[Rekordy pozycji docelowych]
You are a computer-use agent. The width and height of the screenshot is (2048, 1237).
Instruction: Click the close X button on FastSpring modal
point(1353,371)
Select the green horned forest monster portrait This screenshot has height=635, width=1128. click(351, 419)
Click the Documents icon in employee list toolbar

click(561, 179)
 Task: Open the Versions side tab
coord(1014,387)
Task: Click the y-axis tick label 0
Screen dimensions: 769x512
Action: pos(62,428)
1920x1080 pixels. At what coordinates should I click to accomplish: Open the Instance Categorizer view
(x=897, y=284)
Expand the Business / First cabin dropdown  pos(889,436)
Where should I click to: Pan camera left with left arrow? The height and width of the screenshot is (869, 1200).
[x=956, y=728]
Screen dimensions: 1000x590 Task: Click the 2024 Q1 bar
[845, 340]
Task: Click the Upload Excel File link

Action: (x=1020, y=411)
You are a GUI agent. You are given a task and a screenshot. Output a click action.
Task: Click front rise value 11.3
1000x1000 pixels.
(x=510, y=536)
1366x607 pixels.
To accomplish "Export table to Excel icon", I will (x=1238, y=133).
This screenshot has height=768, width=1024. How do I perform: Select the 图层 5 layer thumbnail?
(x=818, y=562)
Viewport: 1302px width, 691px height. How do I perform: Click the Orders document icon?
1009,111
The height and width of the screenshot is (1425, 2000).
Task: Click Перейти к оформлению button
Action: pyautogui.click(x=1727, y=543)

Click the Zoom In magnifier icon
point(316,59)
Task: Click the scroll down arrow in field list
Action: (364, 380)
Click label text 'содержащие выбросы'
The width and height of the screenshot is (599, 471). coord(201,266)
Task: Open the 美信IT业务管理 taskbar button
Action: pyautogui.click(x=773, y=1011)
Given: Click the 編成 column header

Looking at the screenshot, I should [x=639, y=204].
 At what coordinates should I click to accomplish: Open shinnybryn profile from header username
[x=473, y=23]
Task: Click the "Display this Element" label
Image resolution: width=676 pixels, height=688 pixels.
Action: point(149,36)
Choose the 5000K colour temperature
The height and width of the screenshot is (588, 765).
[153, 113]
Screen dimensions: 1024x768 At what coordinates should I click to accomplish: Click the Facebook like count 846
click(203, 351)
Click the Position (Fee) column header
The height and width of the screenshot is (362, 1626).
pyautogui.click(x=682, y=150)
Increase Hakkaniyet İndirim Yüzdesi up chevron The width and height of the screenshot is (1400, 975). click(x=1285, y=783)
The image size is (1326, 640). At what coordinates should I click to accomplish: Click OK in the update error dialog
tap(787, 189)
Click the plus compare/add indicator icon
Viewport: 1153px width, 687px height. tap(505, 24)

- **WYMAGANIA ZADANIA**: Wyodrębnij bez żadnych zmian wiersze od tego, który zawiera „from header username”, włącznie z nim, aż do końca rekordów.

- **ODPOWIEDŹ DO ZADANIA**:
 At what coordinates should I click to accomplish: Open shinnybryn profile from header username
[x=473, y=23]
Task: Click the "Display this Element" label
Image resolution: width=676 pixels, height=688 pixels.
Action: point(149,36)
Choose the 5000K colour temperature
The height and width of the screenshot is (588, 765).
[153, 113]
Screen dimensions: 1024x768 At what coordinates should I click to accomplish: Click the Facebook like count 846
click(203, 351)
Click the Position (Fee) column header
The height and width of the screenshot is (362, 1626).
pyautogui.click(x=682, y=150)
Increase Hakkaniyet İndirim Yüzdesi up chevron The width and height of the screenshot is (1400, 975). click(x=1285, y=783)
The image size is (1326, 640). At what coordinates should I click to accomplish: Click OK in the update error dialog
tap(787, 189)
Click the plus compare/add indicator icon
Viewport: 1153px width, 687px height. tap(505, 24)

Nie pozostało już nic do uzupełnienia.